Cette formule "Plus jamais la guerre", c’est, je pense, quelque chose que l’Europe a dit en toute honnêteté, en toute sincérité. Robert Schuman, Alcide de Gasperi, Konrad Adenauer…; ils l’ont dit sincèrement. Mais après… Aujourd’hui, nous manquons de leaders: l’Europe a besoin de leaders, des leaders qui vont de l’avant… Mais bon, je ne vais pas répéter tout ce que j’ai dit dans ces trois discours.
- Y a-t-il une chance pour qu'à l’occasion de cette commémoration de la Grande Guerre, vous veniez en Belgique (une rumeur a circulé selon laquelle le pape visiterait le Westhoek en 2018)?

◆ Liste ◆

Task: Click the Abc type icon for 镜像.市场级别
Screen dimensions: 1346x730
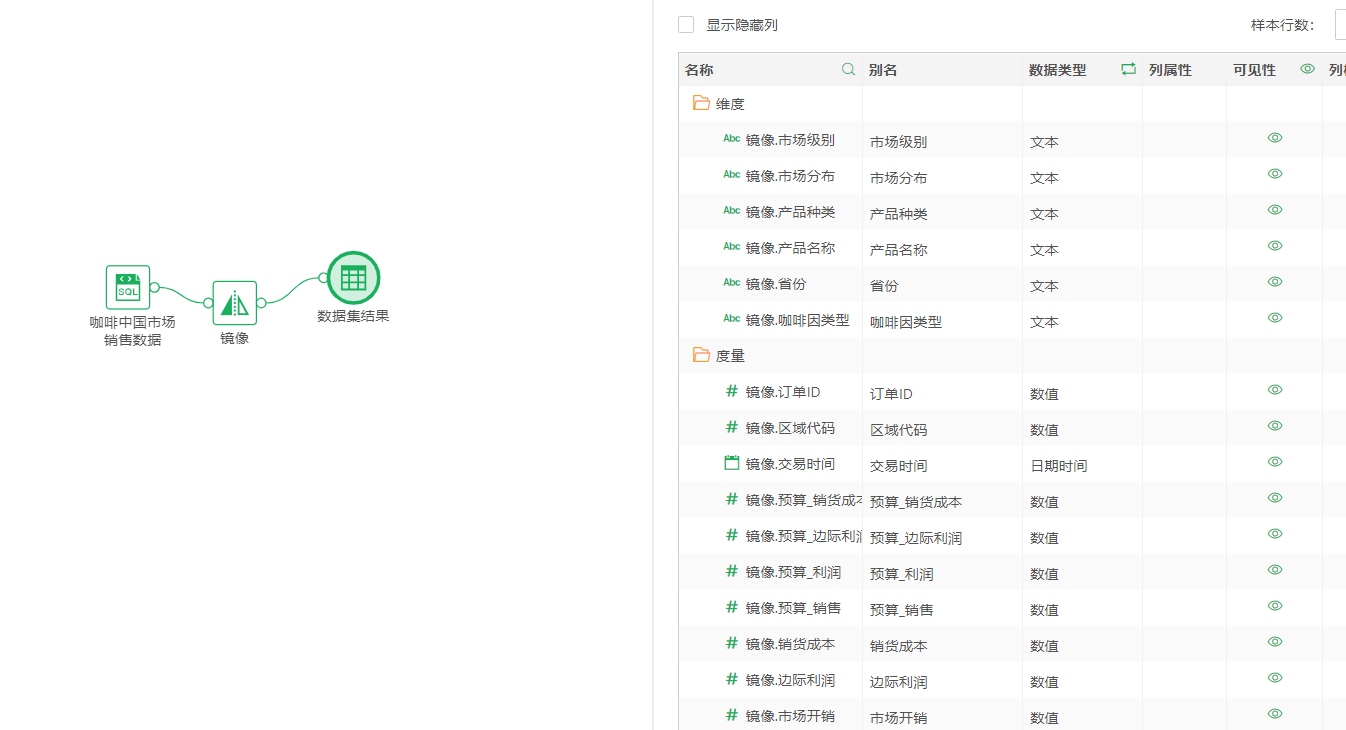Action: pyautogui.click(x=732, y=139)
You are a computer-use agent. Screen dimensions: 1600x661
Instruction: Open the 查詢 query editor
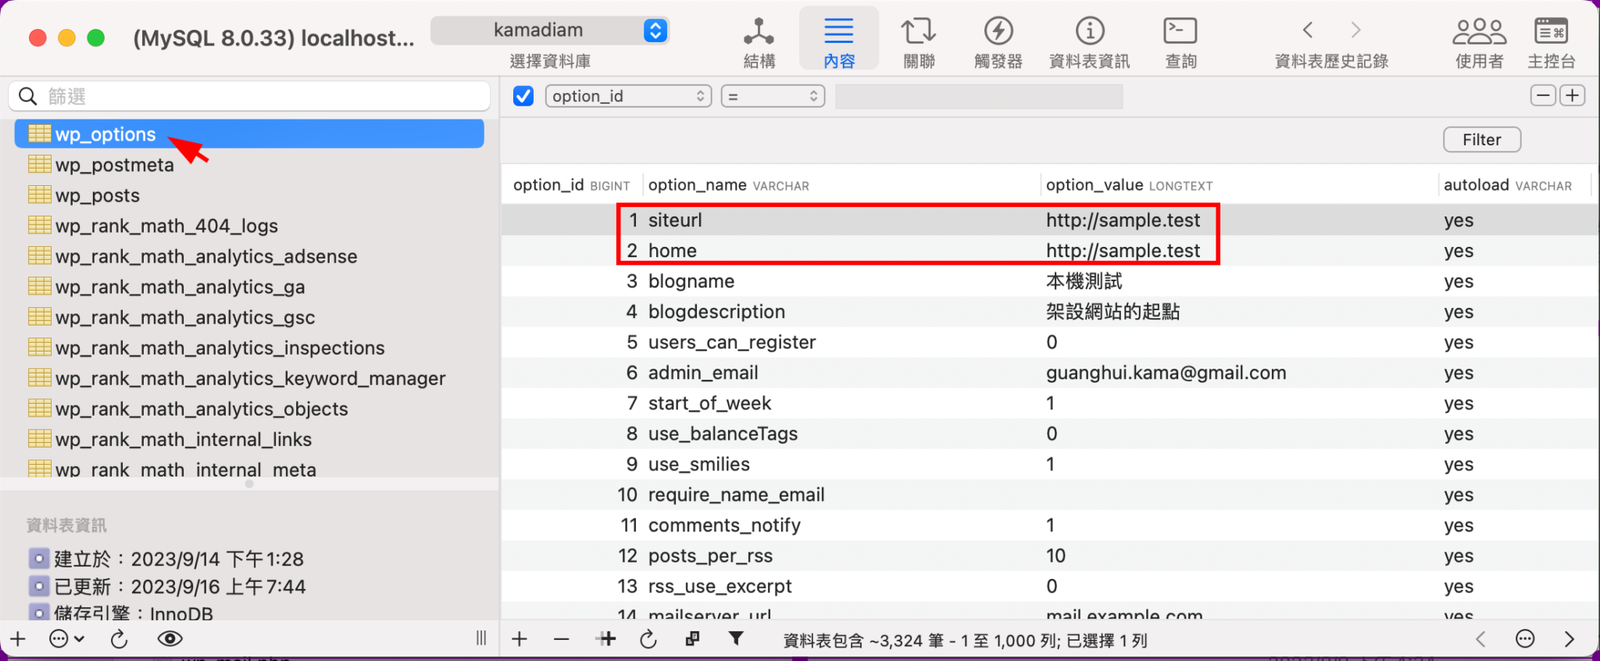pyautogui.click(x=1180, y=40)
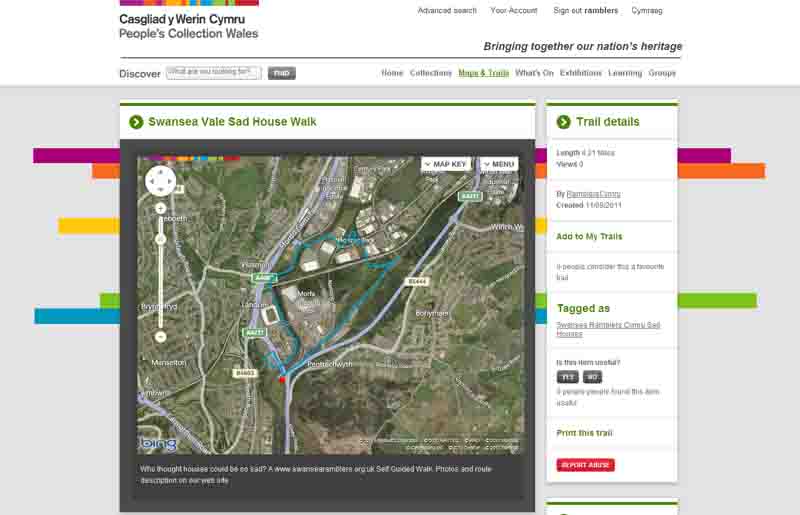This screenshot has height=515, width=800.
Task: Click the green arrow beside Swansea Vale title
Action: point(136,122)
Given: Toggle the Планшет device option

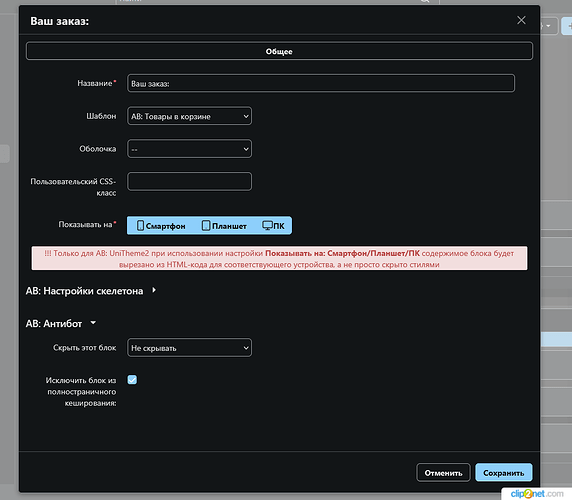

◆ Consignes ◆
a. Dans l'extrait sur « Plus jamais la guerre », quels hommes sont cités comme ayant prononcé sincèrement cette formule ?
b. Indiquez si chacune de ces affirmations concorde avec l'extrait sur « Plus jamais la guerre » : (i) l'orateur juge que l'Europe manque aujourd'hui de leaders ; (ii) l'orateur annonce qu'il va répéter ce qu'il a dit dans trois discours ; (iii) une rumeur voulait que le pape visite le Westhoek en 2018.
c. Poursuivez l'extrait sur « Plus jamais la guerre » après la question qui le termine.

◆ Réponses dans l'ordre ◆
a. Robert Schuman, Alcide de Gasperi et Konrad Adenauer.

b.
(i) Oui : « Aujourd’hui, nous manquons de leaders ».
(ii) Non : « je ne vais pas répéter tout ce que j’ai dit dans ces trois discours ».
(iii) Oui : « une rumeur a circulé selon laquelle le pape visiterait le Westhoek en 2018 ».

c.
- Non, ce n’est pas prévu. Je suis allé en Belgique chaque année et demie lorsque j’étais provincial des Jésuites (de 1973 à 1979, ndlr.), car il existait en Belgique une association d’amis de l’Université catholique de Cordoba (la première université privée et la seule en Argentine dirigée par des jésuites. Elle célèbre actuellement son soixantième anniversaire. L’amicale belge, sous la direction du jésuite Jean Sonet, a soutenu la construction de cette université, ndlr.). J’en étais le grand chancelier… C’est pour cela que je leur ai rendu visite, pour parler avec eux. Ils effectuaient alors leurs exercices spirituels. Et je suis aussi venu pour les remercier. Et c’est ainsi que j’ai commencé à aimer la Belgique. Mais pour moi, la plus belle ville de Belgique, ce n’est ni Gand ni Anvers, mais Bruges (rire). (…)
© Tertio
Photo : Le pape lors de l'entretien avec les journalistes de Tertio et Mgr Van Looy (© Osservatore Romano)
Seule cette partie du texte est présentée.